WRITTEN EXERCISE
Can you turn every line of the material below into a JSON list of strings, one string per line, with blank lines dropped and the pictures left out?

ENTRIES SUPPLIED
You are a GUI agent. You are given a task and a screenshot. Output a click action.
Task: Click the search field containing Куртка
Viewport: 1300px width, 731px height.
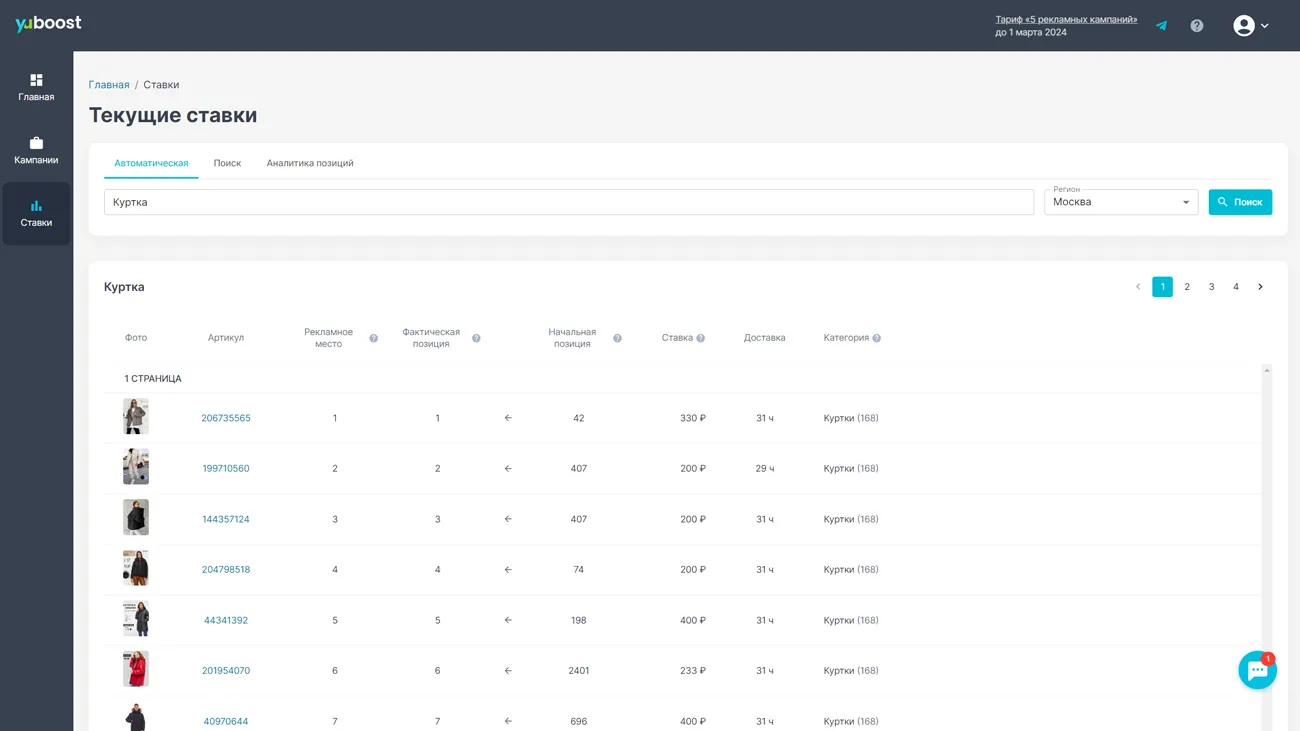pos(568,202)
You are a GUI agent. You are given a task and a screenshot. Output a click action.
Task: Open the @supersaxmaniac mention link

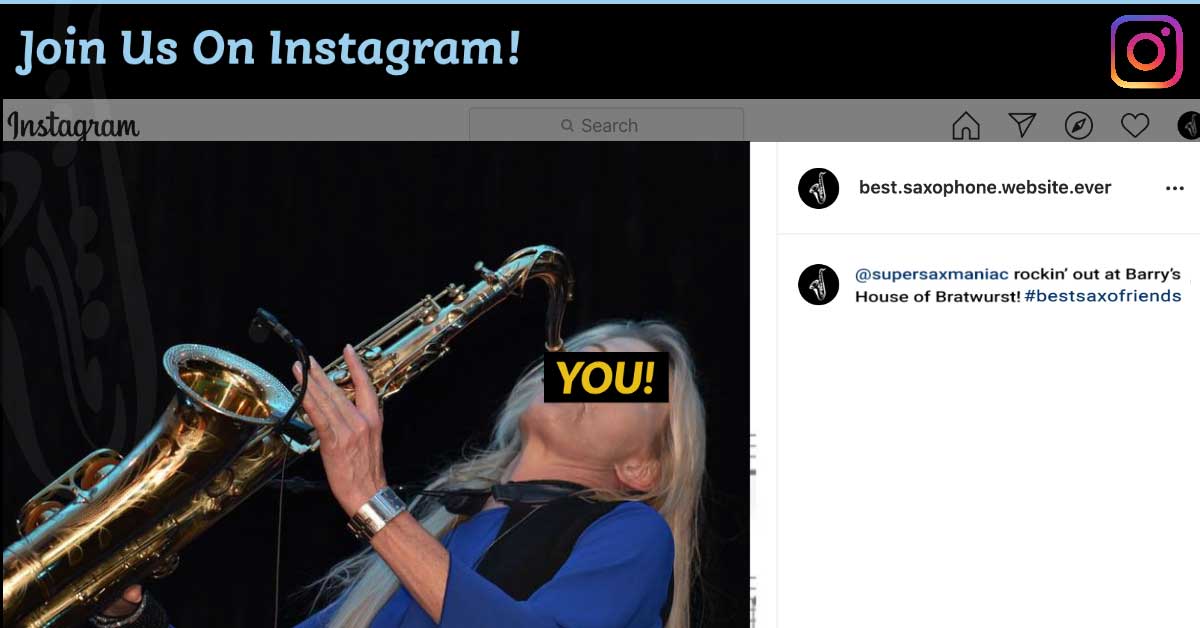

EXERCISE RESULT
[
  "You are a GUI agent. You are given a task and a screenshot. Output a click action.",
  "Task: Click the search field containing Куртка",
  "Viewport: 1300px width, 731px height.",
  "pos(568,202)",
  "You are a GUI agent. You are given a task and a screenshot. Output a click action.",
  "Task: Open the @supersaxmaniac mention link"
]